:: ABOUT THIS EXERCISE ::
The entries that follow should be repeated exactly, with no pictures kept.

___ RECORDS FOR THE EXERCISE ___

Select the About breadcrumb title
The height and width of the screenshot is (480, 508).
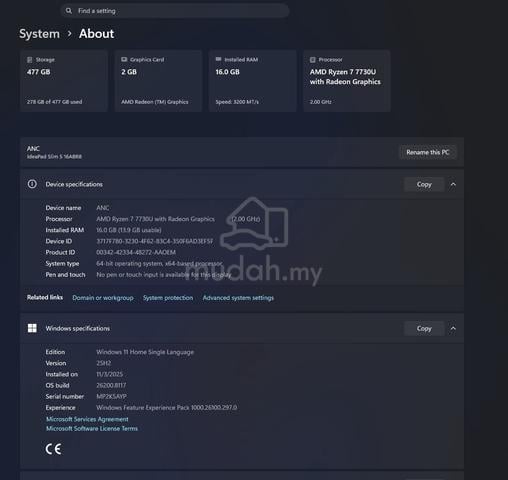(97, 34)
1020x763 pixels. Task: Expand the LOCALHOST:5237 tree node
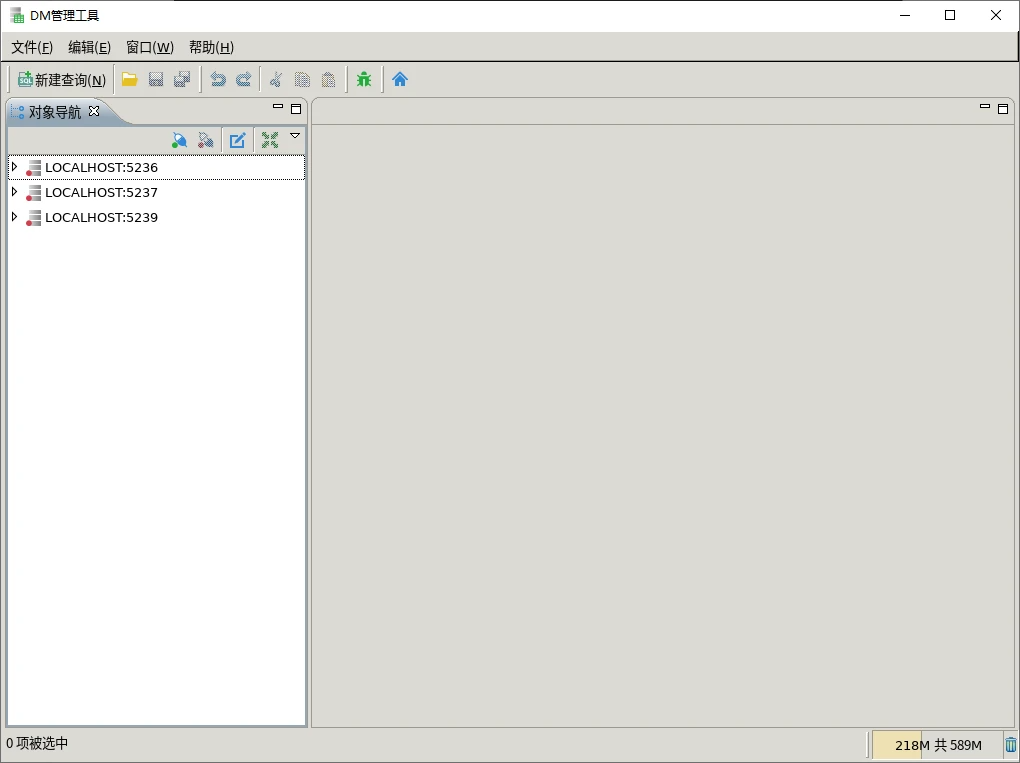click(x=14, y=192)
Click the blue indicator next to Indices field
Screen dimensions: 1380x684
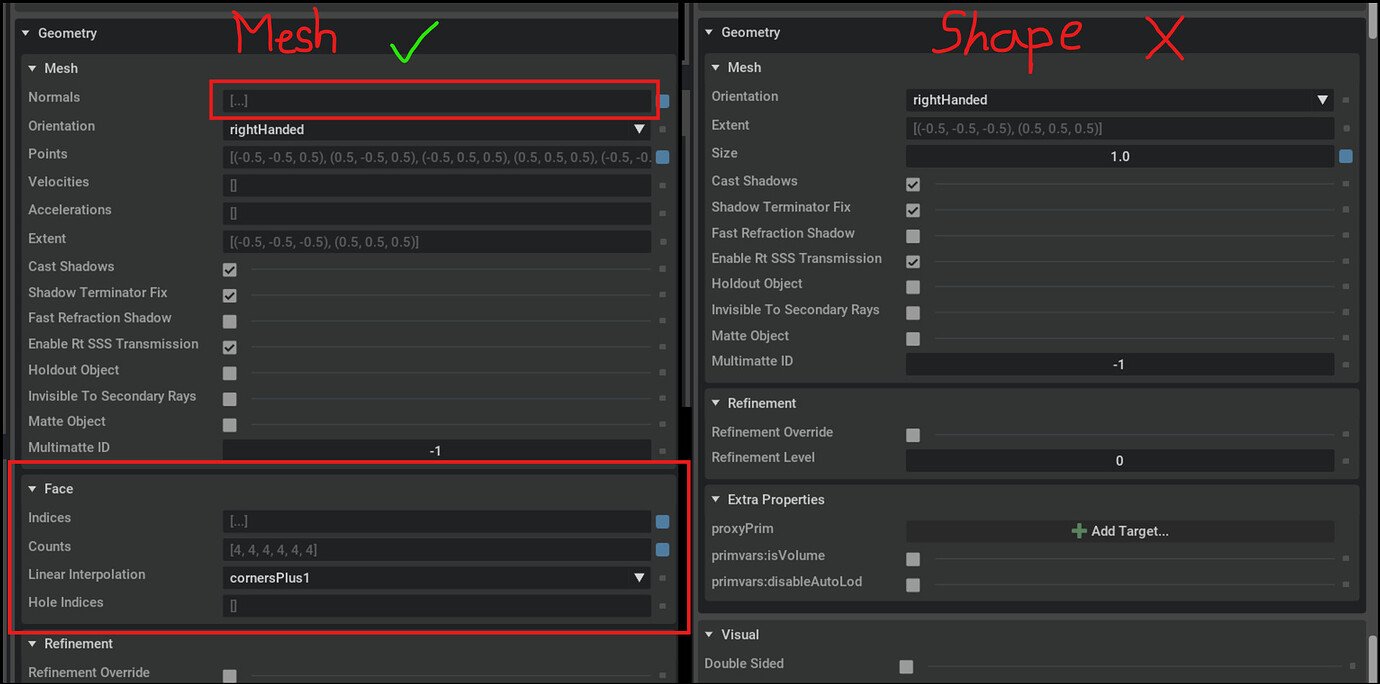click(x=661, y=521)
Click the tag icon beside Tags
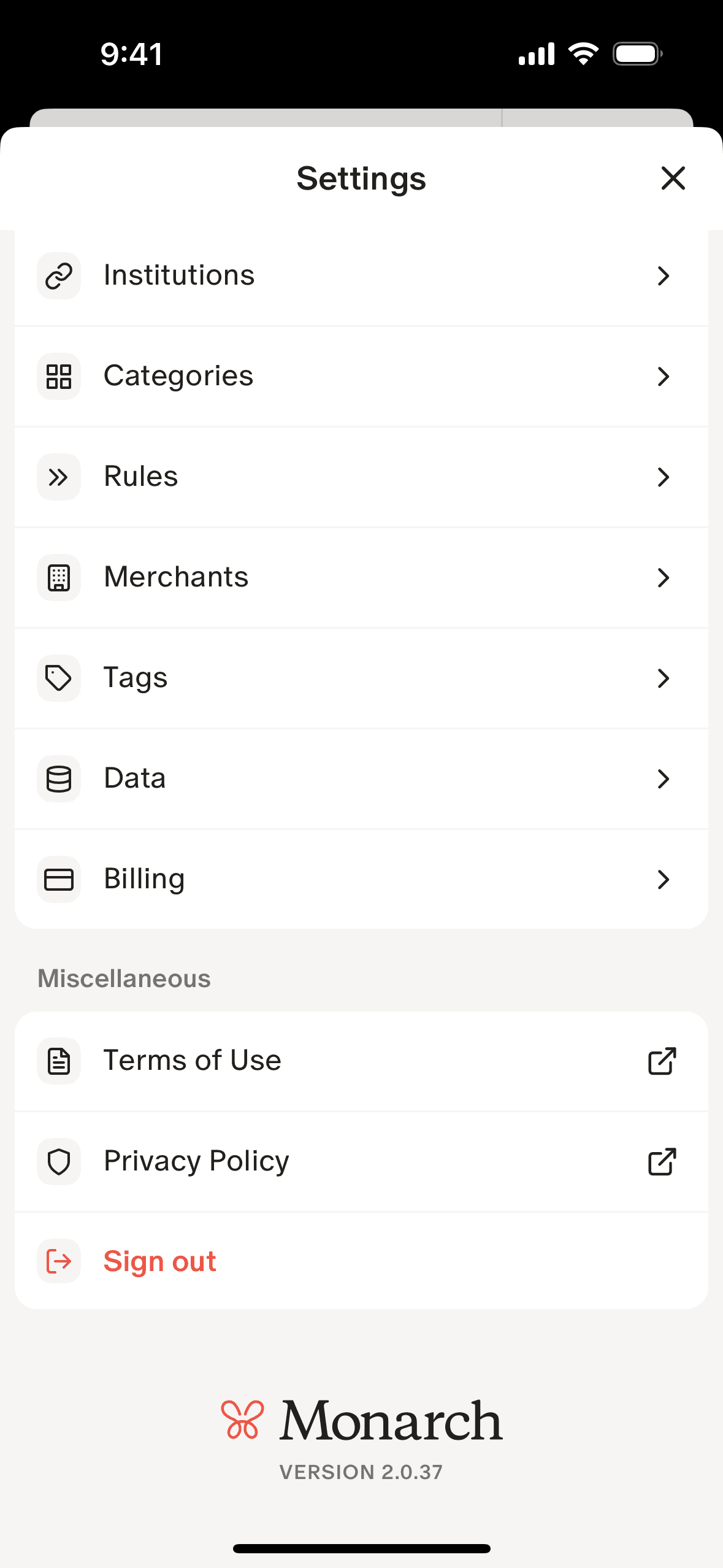 [59, 678]
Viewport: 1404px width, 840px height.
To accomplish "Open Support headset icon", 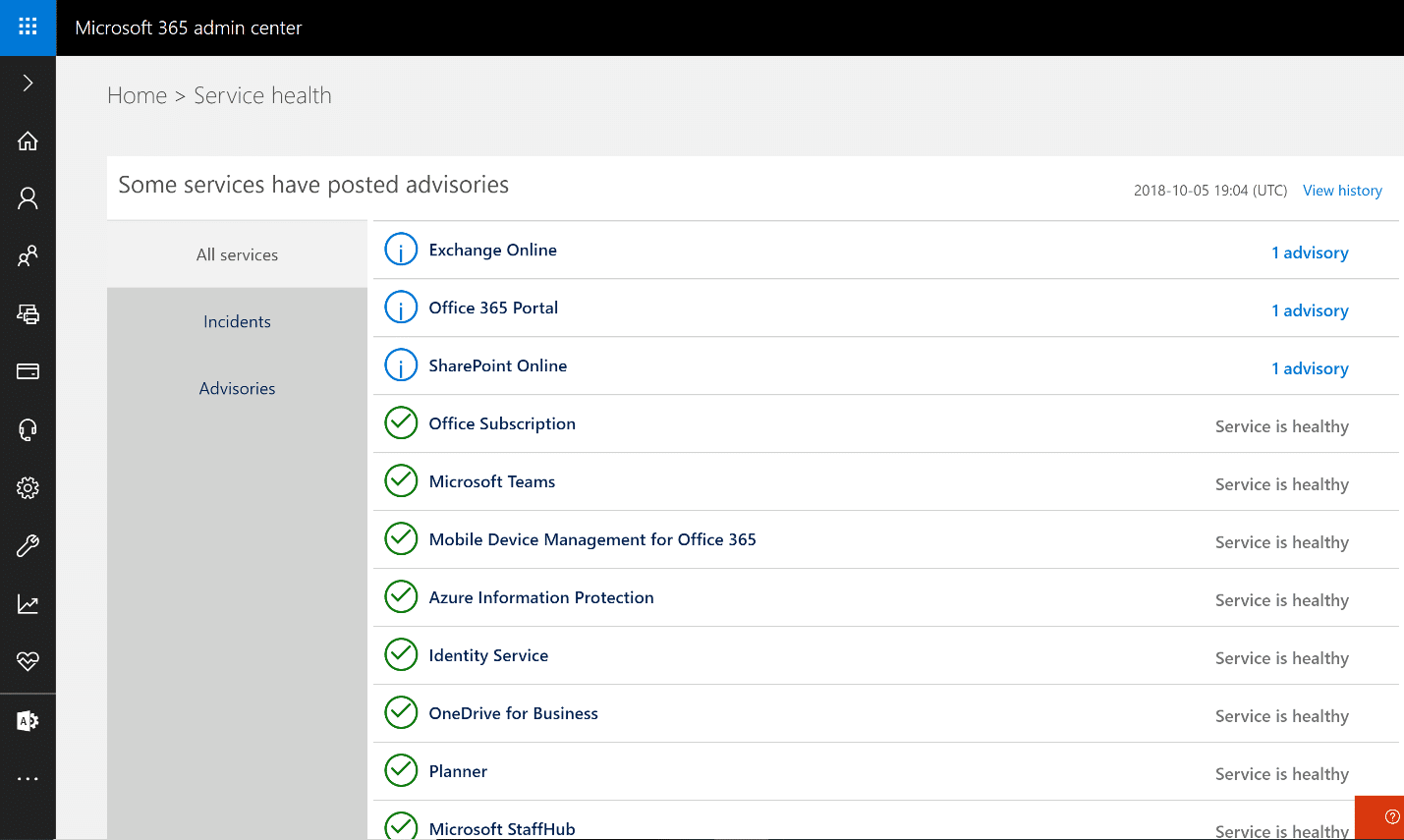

___

:: REPLY ::
Select the About breadcrumb title
The height and width of the screenshot is (480, 508).
(97, 34)
1020x763 pixels. Task: Expand the LOCALHOST:5237 tree node
click(x=14, y=192)
Click the blue indicator next to Indices field
Screen dimensions: 1380x684
click(x=661, y=521)
Click the tag icon beside Tags
 [59, 678]
Viewport: 1404px width, 840px height.
To accomplish "Open Support headset icon", 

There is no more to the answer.